Elza Soares -A rebelião em forma de música
- Paulo Pereira de Araujo
- 10 de jun.
- 2 min de leitura
Atualizado: 11 de jun.

Entre a fresta e o furacão
Elza Soares era um trovão que cantava. Uma voz rasgada de dor e desejo, sobrevivente de todas as ruínas. Nasceu em 1930, no subúrbio do Rio, casou-se aos 12, foi mãe aos 13 e viúva aos 21. Já na adolescência, a vida tentou interromper a sua voz, mas ela aprendeu a cantar com a garganta rasgada, por fome, por luto, por raiva. Apareceu num programa de calouros dizendo que vinha “do planeta fome”, e dali em diante nunca mais saiu do palco.

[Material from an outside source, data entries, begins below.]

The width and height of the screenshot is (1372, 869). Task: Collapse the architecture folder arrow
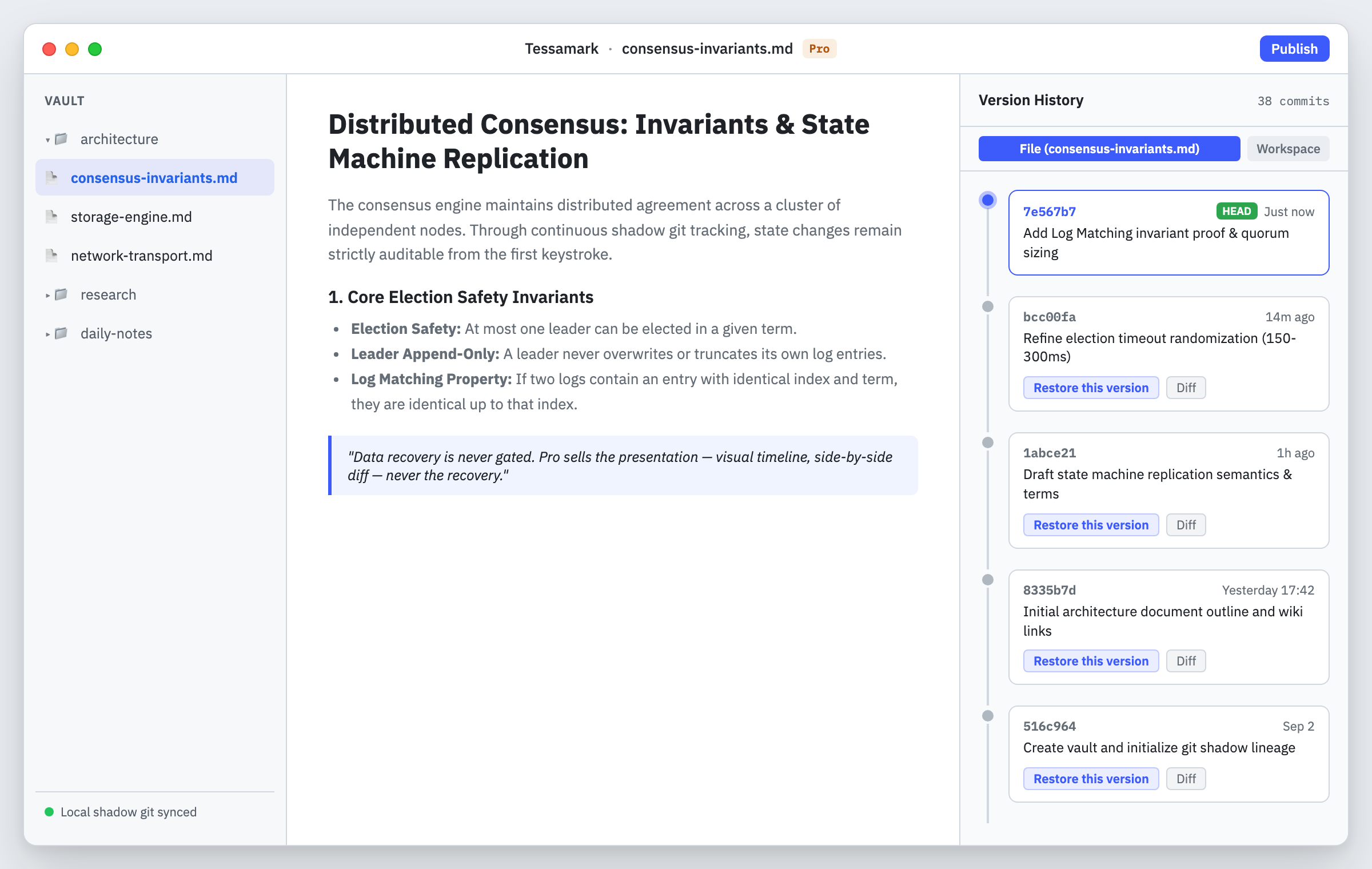pos(47,139)
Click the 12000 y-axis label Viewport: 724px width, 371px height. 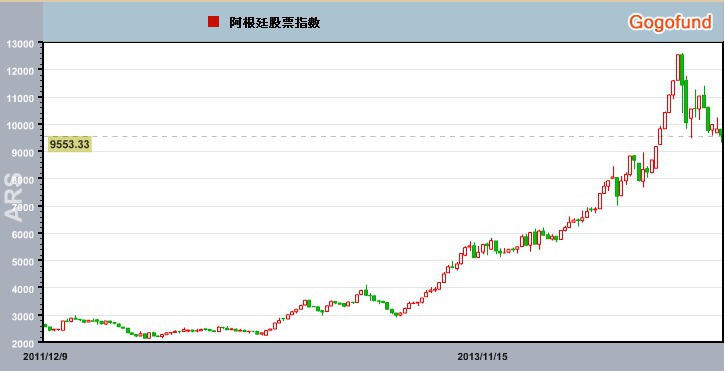click(x=20, y=71)
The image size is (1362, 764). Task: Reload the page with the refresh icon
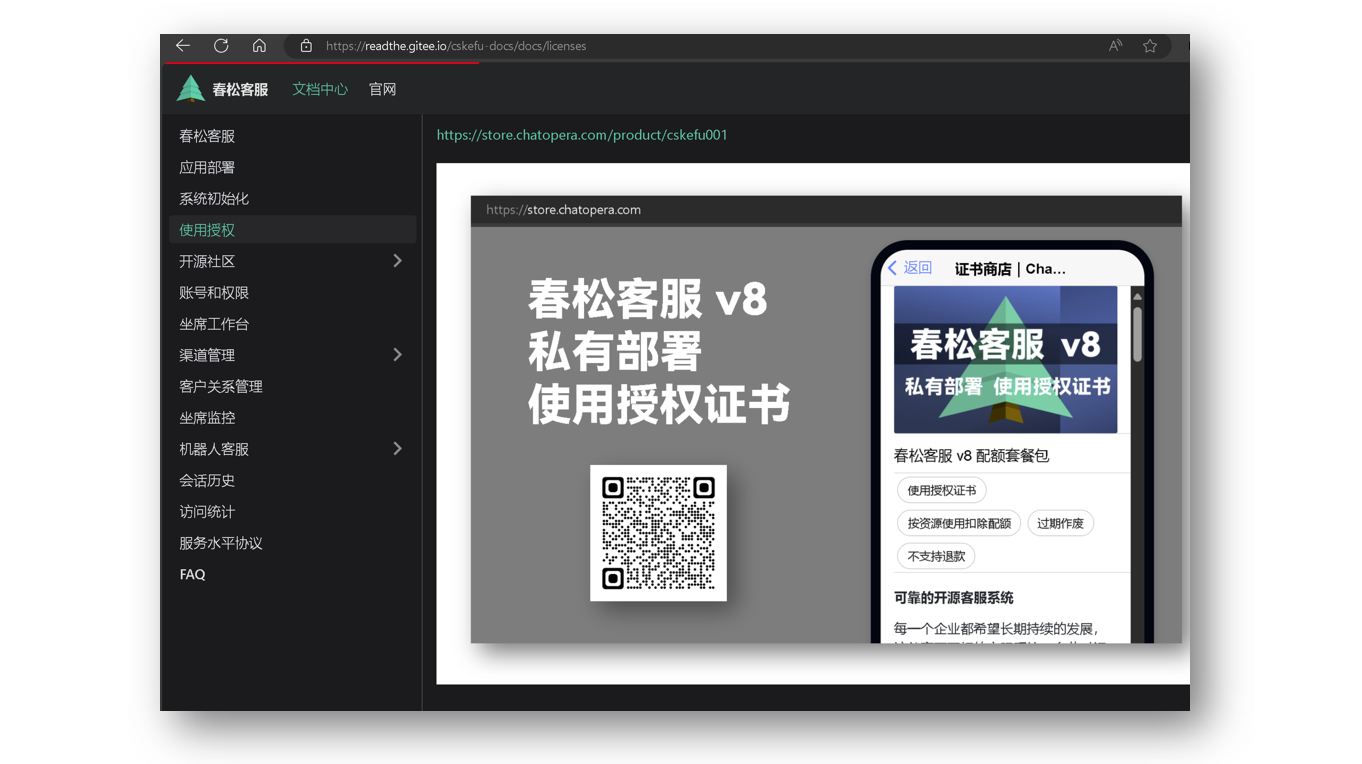click(221, 46)
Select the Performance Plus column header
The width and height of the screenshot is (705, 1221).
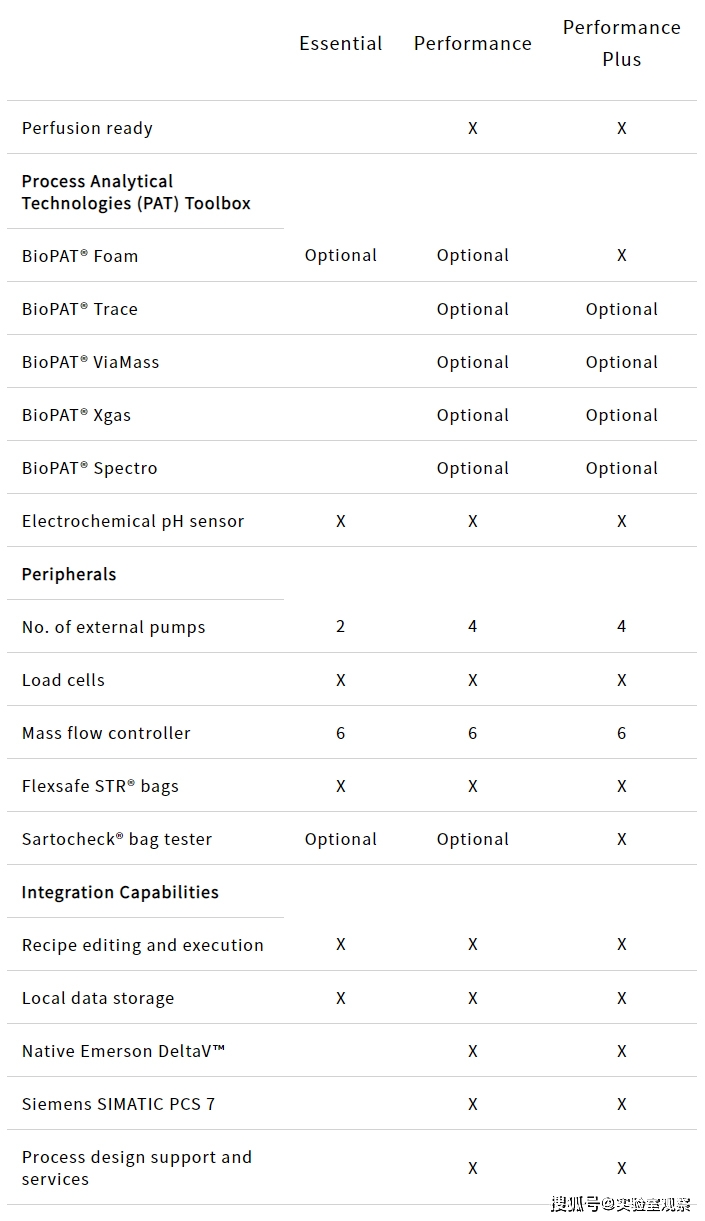(621, 43)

Cantava samba como quem grita resistência. Era negra, pobre e mulher num país que preferia a mulher branca, dócil e calada. Mas Elza foi terremoto. Reinventou-se mil vezes: da sambista clássica dos anos 1960 à deusa eletrificada da virada do milênio. Sua voz ficou ainda mais potente com o tempo, áspera como um rio cheio de pedras. Em A Mulher do Fim do Mundo, já nos seus 80 anos, cantava como se estivesse pondo fogo no mundo inteiro.
Foi companheira de Garrincha, e com ele também foi tempestade. Viu e sentiu o Brasil aplaudir o jogador e apedrejar a mulher que ele escolheu. Sofreu violência, perdeu filhos, perdeu a casa, e seguiu cantando. Quando todos achavam que ela era passado, virou presente brutal. Sua música nos lembrou que a arte não é enfeite: é faca e flor.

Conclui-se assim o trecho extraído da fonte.